Nos EUA, o assunto também surge em páginas de redes sociais, mas praticamente nunca foi abordado na grande imprensa e permanece relegado a páginas de direita ou fóruns. No Brasil, no entanto, algumas revistas e sites da imprensa, como o UOL, G1, Galileu, Superinteressante já abordaram a discussão e divulgaram a opinião de historiadores. Em 2015, o filósofo Leandro Karnal também abordou o assunto em um texto. Outros veículos, como o site InfoMoney e o jornal Gazeta do Povo, abriram espaço para propagadores da associação.   

Na Alemanha, as poucas referências a uma discussão pública sobre o assunto na imprensa remetem a um episódio de 2012 que envolveu a ex-deputada conservadora Erika Steinbach. Na ocasião, ela disse no Twitter que o "vocês esqueceram? O nazismo era de esquerda". Ela foi duramente criticada pela imprensa e historiadores. Anos depois, ela deixou a União Democrata-Cristã (CDU) e passou a apoiar o partido populista Alternativa para a Alemanha (AfD), que recentemente organizou manifestações xenófobas no leste da Alemanha que contaram com a presença de neonazistas. 

Na Alemanha, a disputa sobre se o nazismo é uma ideologia que pode ser classificada nas convenções clássicas de direita ou esquerda é praticamente inexistente entre historiadores renomados.

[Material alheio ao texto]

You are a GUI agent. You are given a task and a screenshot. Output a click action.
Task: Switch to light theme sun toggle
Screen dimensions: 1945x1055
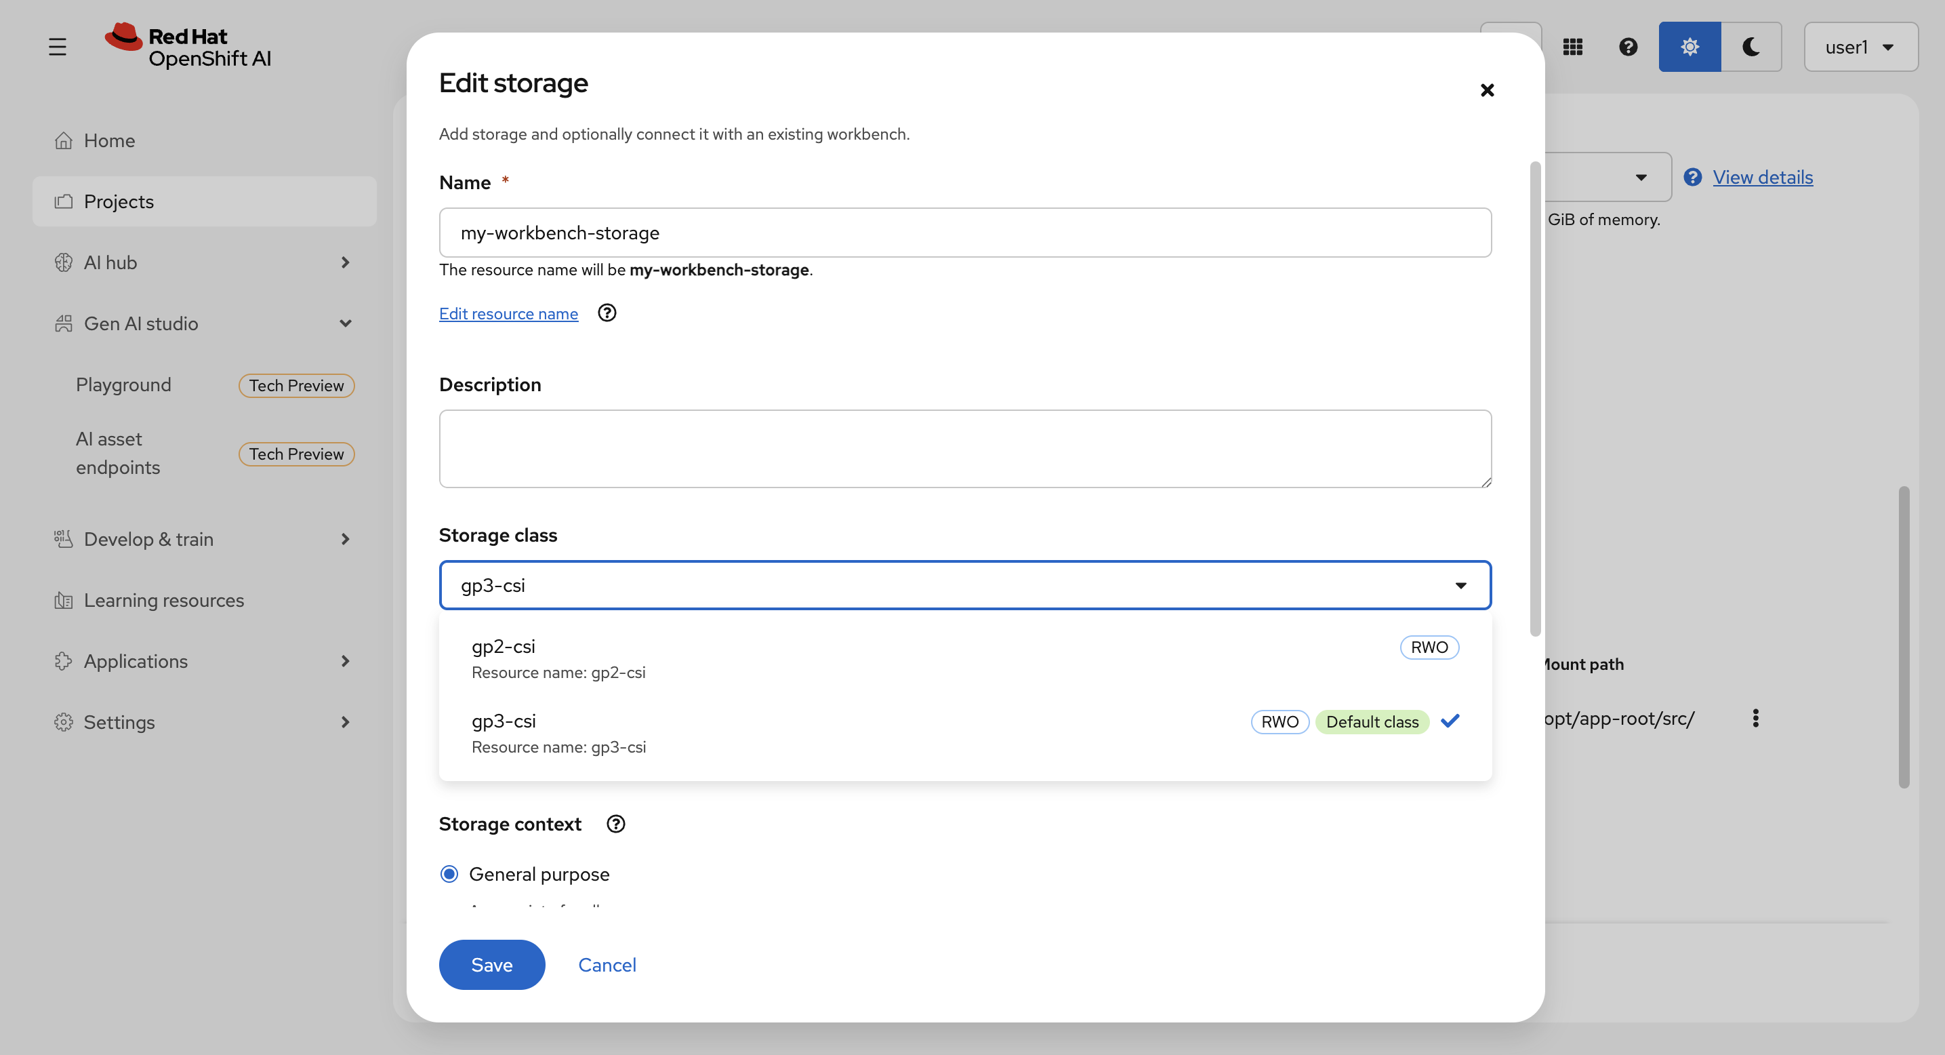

Os livros sérios sobre o Terceiro Reich e Adolf Hitler no país traçam a origem do movimento nazista entre as tendências racistas e nacionalistas de certos setores da sociedade alemã e a ação dos Freikorps, os grupos de paramilitares de direita que se espalharam pela Alemanha após a derrota na Primeira Guerra Mundial e que combatiam grupos de esquerda, especialmente comunistas e social-democratas. 

Historiadores apontam algumas características socialistas do regime nazista para conquistar a classe trabalhadora, mas salientam que elas eram apenas um mecanismo para garantir a adesão para o verdadeiro ideal do nazismo: a luta pela supremacia da raça ariana no mundo. "Hitler nunca foi socialista", apontou o historiador britânico Ian Kershaw na sua monumental biografia de Hitler.

Esse tipo de tática não era incomum na história alemã. Décadas antes de Hitler, o chanceler Otto von Bismarck criou na Alemanha o primeiro Estado de bem-estar social do mundo com o objetivo de garantir a lealdade da classe trabalhadora ao novo Reich alemão e esvaziar o programa do Partido Social-Democrata. Bismarck, um latifundiário, monarquista e reacionário prussiano nunca é chamado de esquerdista ou socialista. 

Da mesma forma, os nazistas, que se diziam anticapitalistas, defenderam a propriedade privada e se aliaram com industriais. Mas o funcionamento de uma economia capitalista no nazismo só era tolerado se o Estado, e não o mercado, ditasse a forma de desenvolvimento econômico que tinha como objetivo final garantir a manutenção de uma máquina de guerra e a prosperidade apenas dos alemães.  

Se há uma disputa sobre a natureza do nazismo na Alemanha, ela se restringe em apontar se o movimento foi uma aberração na história alemã, influenciado pelo contexto instável da época, ou resultado de uma espécie de "Sonderweg" (caminho especial) dos alemães, ou seja, algo que vinha nascendo há décadas ou talvez séculos entre um povo que estava acostumado a obedecer, que tinha tendências antissemitas e que via com desconfiança influências do exterior.